• PROBLEM TO SOLVE: In the passage on Texas property taxes, where does the Tax Foundation rank the Texas business tax climate among the states?

• PROVIDED PASSAGE:
....

Seeking to further lighten the tax burden, many see businesses as the preferred potential revenue source needed to fund education. By, Charles E. Gilliland
Everyone hates Texas’ property tax. It extracts large sums from property owners annually and spirals endlessly higher with rising values.
Taxpayers complain, school officials plead for more funding, and politicians scramble to reduce school property tax burdens but still generate enough funding to cover the increasing costs of public education.
Many envision imposing higher property taxes on businesses to allow reductions in residential taxes. Franchise tax reform was intended to provide relief by generating revenue from this “margin tax.”
The new franchise tax was applied to a broadened tax base at a lower rate to “buy down” local school tax rates, reducing school taxes throughout Texas.
However, relief was short-lived, with rising values and expanding development generating sizable increases in school taxes in 2013.
The total property tax levied between 1994 and 2015 by special districts, counties, cities, and schools is shown in the figure. Amounts are expressed in billions of inflation-adjusted 1994 dollars.
A flat line corresponds to no real increase in taxes while a rising line indicates increasing real taxes.
With the exception of the temporary reversal in 2007 following legislative school tax relief measures and a dip following valuation adjustments inspired by the Great Recession in 2010 and 2011, school taxes have expanded in real terms for the past 20 years.
City, county, and special district levies generally increased during that time as well, backtracking only in 2010 and 2011.
Higher Business Tax Eyed
Seeking to further lighten the tax burden, many see businesses as the preferred potential revenue source needed to fund education.
The Texas business tax climate ranks 14th among the states according to the Tax Foundation, a nonprofit, nonpartisan research institution in Washington, D.C., indicating a generally benign business tax climate.
Advocates of higher business taxes perhaps view that ranking as evidence that increasing business taxes might not harm Texas’ competitive position.
However, business location decisions involve consideration of all business levies in the competing venues. To get a clearer picture of the impact of potential tax changes requires an analysis of all the different taxes levied in each state in search of an optimal climate for starting or expanding a business. The 2017 Tax Foundation study provides an extensive comparison.

....

• SOURCE MATERIAL:

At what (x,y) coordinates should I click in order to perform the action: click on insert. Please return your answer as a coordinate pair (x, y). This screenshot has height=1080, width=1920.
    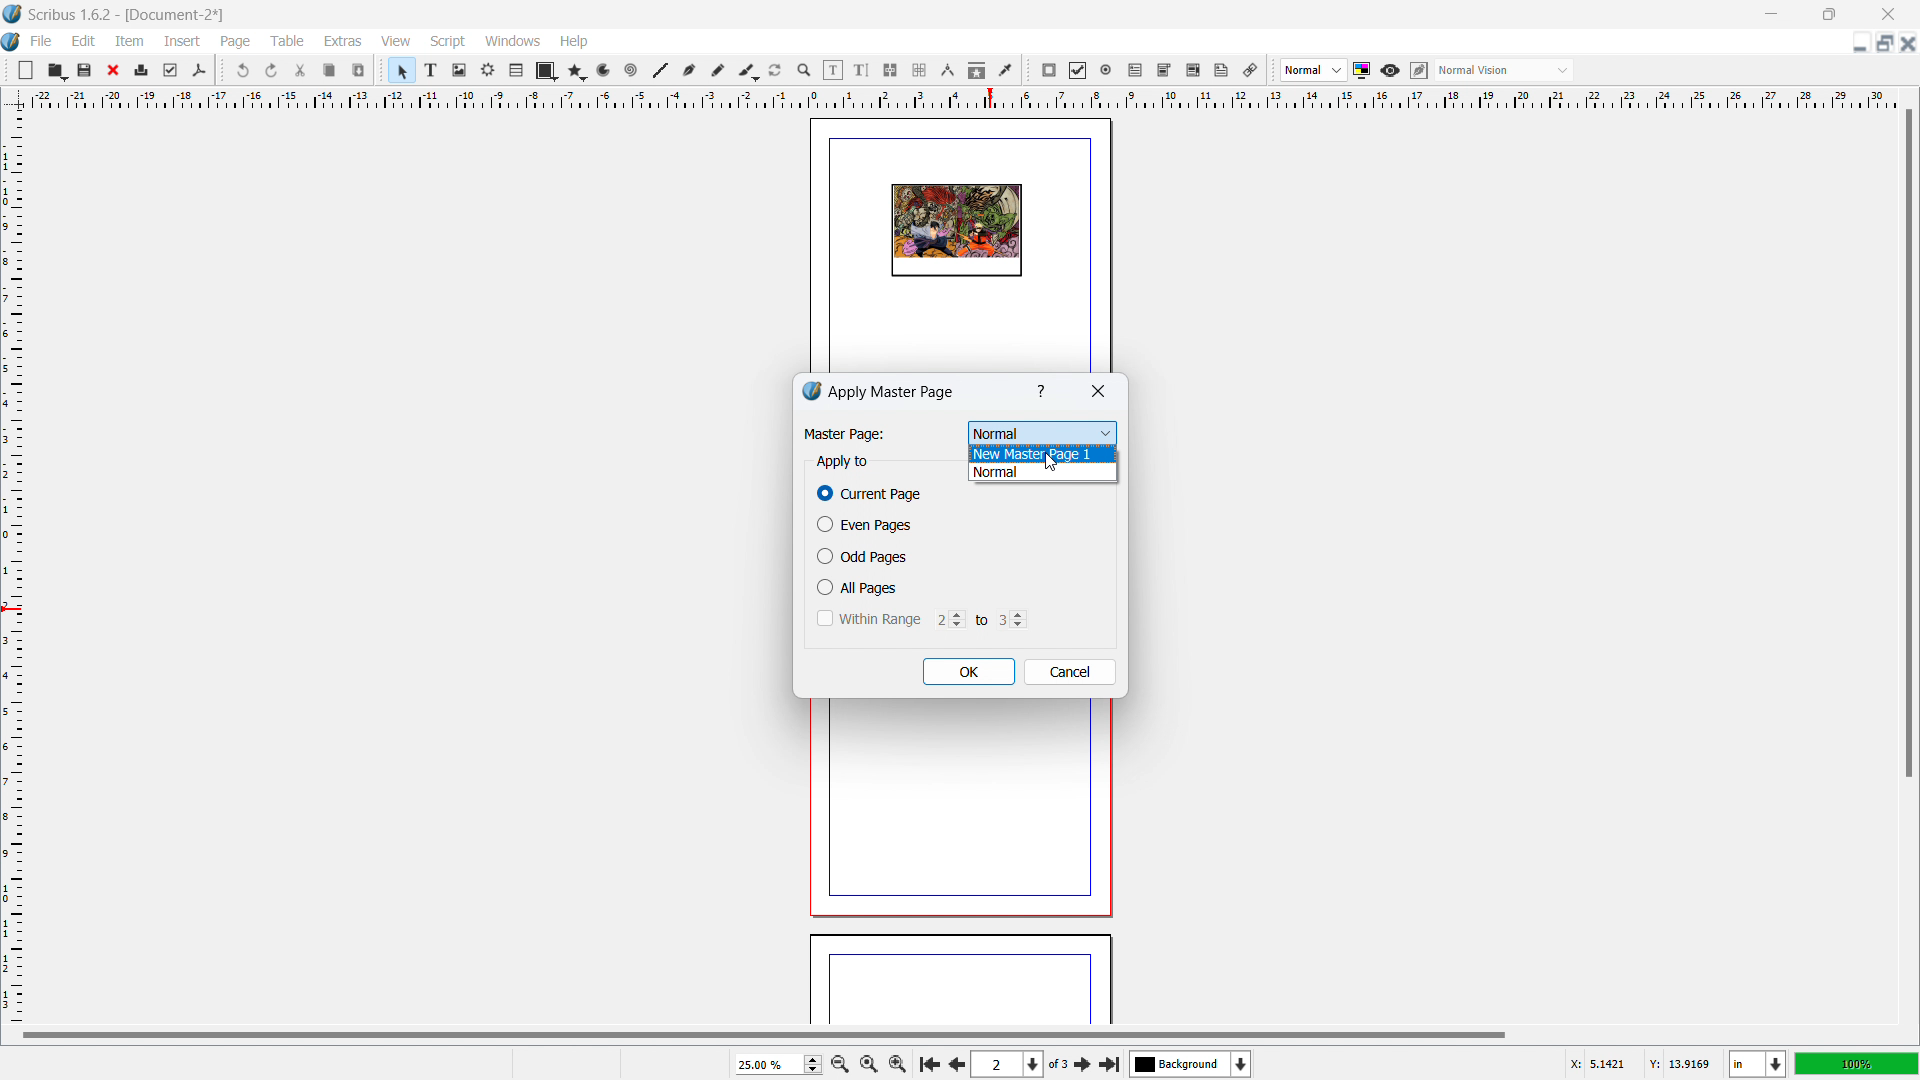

....

• EXERCISE OUTPUT: 14th